In the realm of plant-based proteins, the Impossible Burger stands out as a prominent innovation. These burgers closely resemble meat, even exhibiting a “bleeding” effect, thanks to a key ingredient: heme. This molecule is prevalent in all living organisms but is found in particularly high concentrations in meat, contributing to its unique flavor. The scientists at Impossible Foods have created a plant-derived version of heme using soy leghemoglobin, sourced from genetically modified soy plants to ensure sufficient quantities. David Lipman, the Chief Science Officer at Impossible Foods, discussed the rationale behind using a GMO plant to produce this essential ingredient in an interview with Food Dive.

Lipman emphasized that Impossible Foods aims to eliminate the reliance on animals in our food system, recognizing that animal agriculture is one of the most environmentally damaging practices. The company’s journey began seven years ago when founder Pat Brown sought to make plant-based options so appealing that consumers would prefer them over meat. By leveraging advancements in biomedical research and biotechnology, the goal was to craft plant-based meats that rival the taste and desirability of traditional animal products.

To achieve this, the team investigated the factors that make animal products so craveable, particularly focusing on the role of heme in imparting flavor. While raw beef lacks significant taste, the cooking process releases enticing aromas and flavors largely due to the heme present in muscle tissue. Heme is essential for life and is abundant in animal muscles, especially beef, where it enhances the savory flavors that many people enjoy.

The initial plan involved extracting heme from the red nodules of soybean plants, which contain high levels of a plant-based heme protein closely related to myoglobin. However, this method proved unsustainable, leading the team to explore fermentation as a more viable option. This approach is not only cost-effective but also environmentally sound, similar to how rennet for cheese is now commonly produced through fermentation instead of animal extraction.

In producing high quantities of light hemoglobin for their burgers, Impossible Foods utilizes fermentation to generate a red substance that, when combined with simple acids and sugars, delivers a rich, meaty flavor. The company is transparent about its use of GMO technology, which is evident in their communications and marketing materials. Despite this, consumer inquiries about GMOs are minimal, with most customers prioritizing taste, sustainability, and nutritional value over concerns about genetic modification.

Lipman noted that many consumers are unaware of the advantages of GMO technologies, such as the potential to reduce chemical usage in agriculture. However, he believes that as people become more educated about these benefits, acceptance will grow. He highlighted the importance of showcasing the delicious taste and nutritional benefits of their products, suggesting that flavor remains the driving factor for consumer interest.

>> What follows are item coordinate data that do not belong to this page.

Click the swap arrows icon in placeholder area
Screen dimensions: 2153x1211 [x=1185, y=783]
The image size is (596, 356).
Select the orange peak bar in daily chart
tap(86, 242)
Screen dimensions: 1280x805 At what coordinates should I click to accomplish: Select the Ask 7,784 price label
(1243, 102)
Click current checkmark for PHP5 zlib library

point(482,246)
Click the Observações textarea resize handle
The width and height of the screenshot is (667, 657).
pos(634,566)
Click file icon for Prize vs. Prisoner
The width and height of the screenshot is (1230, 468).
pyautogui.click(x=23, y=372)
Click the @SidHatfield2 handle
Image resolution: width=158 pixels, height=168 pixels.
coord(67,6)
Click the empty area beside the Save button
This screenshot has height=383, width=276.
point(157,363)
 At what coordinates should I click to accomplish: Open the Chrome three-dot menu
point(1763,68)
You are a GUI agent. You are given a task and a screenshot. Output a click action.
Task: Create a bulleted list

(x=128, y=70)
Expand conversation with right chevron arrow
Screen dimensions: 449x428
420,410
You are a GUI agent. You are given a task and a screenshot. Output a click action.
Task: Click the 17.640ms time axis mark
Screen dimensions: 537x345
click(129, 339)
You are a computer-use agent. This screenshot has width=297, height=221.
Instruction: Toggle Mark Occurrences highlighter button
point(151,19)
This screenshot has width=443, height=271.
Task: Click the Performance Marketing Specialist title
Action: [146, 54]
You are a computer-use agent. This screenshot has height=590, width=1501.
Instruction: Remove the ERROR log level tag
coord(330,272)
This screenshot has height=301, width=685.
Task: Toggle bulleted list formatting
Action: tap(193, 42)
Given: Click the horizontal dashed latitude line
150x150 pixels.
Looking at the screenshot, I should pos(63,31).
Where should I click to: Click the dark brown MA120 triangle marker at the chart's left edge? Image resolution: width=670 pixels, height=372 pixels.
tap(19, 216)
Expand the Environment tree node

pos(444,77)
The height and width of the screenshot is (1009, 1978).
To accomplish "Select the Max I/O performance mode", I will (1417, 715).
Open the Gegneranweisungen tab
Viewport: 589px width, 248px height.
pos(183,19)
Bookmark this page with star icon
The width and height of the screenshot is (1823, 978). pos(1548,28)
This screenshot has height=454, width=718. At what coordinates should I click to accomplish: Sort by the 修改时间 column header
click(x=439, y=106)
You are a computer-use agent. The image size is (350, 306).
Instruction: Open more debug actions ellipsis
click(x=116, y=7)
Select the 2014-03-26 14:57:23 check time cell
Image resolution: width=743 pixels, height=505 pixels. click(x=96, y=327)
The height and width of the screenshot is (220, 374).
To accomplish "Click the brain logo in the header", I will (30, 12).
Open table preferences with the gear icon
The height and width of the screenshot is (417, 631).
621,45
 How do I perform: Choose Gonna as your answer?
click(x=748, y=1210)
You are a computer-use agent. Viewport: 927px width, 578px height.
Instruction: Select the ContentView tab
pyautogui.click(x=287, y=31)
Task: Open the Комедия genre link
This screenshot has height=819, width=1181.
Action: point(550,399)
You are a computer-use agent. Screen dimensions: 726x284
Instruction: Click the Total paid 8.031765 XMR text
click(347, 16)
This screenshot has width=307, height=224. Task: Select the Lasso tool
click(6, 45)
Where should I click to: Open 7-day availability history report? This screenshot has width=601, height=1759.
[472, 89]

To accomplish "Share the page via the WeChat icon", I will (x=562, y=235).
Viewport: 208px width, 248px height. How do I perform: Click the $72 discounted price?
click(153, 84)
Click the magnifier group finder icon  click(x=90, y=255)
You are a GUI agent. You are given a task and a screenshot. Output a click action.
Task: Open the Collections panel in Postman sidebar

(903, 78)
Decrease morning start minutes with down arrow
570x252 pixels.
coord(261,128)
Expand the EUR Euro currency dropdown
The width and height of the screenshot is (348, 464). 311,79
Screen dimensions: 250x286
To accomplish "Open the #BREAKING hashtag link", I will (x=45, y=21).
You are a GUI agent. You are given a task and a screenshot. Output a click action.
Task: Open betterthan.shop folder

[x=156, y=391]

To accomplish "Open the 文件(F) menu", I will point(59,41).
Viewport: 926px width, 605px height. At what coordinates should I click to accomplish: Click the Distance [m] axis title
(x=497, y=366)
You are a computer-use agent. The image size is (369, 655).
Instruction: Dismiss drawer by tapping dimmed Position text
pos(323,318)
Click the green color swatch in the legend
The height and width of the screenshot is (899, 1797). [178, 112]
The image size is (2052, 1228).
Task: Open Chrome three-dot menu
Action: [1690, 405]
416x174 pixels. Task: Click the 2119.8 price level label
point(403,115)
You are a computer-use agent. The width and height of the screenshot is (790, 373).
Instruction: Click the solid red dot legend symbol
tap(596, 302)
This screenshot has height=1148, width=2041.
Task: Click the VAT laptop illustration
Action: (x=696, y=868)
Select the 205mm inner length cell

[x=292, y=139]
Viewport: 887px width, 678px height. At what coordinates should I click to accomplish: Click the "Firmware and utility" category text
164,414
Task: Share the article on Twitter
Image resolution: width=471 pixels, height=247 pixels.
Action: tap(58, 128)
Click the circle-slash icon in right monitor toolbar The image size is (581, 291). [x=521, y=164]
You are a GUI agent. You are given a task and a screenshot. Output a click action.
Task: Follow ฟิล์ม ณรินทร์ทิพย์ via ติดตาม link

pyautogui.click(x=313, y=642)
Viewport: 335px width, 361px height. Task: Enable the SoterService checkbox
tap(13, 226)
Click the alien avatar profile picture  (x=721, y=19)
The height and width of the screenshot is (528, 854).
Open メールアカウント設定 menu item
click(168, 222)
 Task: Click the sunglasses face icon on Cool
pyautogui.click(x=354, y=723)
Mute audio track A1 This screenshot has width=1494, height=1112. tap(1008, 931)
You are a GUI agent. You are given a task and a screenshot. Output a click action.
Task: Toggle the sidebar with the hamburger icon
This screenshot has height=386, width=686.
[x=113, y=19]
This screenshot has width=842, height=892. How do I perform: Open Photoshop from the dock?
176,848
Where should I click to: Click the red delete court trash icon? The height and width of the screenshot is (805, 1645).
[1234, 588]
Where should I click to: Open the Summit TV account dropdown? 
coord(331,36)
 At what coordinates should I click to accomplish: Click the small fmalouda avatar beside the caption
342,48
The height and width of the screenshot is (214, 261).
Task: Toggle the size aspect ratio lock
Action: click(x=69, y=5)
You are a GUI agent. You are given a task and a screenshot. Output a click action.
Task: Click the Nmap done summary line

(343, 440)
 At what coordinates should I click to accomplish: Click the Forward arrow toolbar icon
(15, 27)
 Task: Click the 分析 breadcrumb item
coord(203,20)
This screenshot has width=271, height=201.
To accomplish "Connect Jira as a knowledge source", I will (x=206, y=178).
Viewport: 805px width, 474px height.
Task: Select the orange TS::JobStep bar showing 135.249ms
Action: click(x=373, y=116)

As the market for plant-based foods expands, there is a notable increase in the availability of high-quality, functional plant proteins. Companies are recognizing the environmental threats posed by animal agriculture and are optimistic about utilizing science to derive nutrition and flavor from plant sources. Lipman affirmed that Impossible Foods is focused on its mission to eliminate the need for animals in the food system, underscoring the necessity for advanced technologies to meet the nutritional demands of a growing population while maintaining deliciousness.

In conjunction with their mission, Impossible Foods also recognizes the potential for other health products, such as barinutrics calcium chewy bites, which can complement a plant-based diet. These innovations provide consumers with convenient and nutritious options, further supporting the shift away from traditional animal-based foods.

As we navigate the challenges posed by climate change and the increasing demand for food, it becomes clear that a multifaceted approach, incorporating advancements like GMO technology, is essential. The goal is to provide sustainable and tasty alternatives that cater to the needs of a growing population without sacrificing flavor or quality.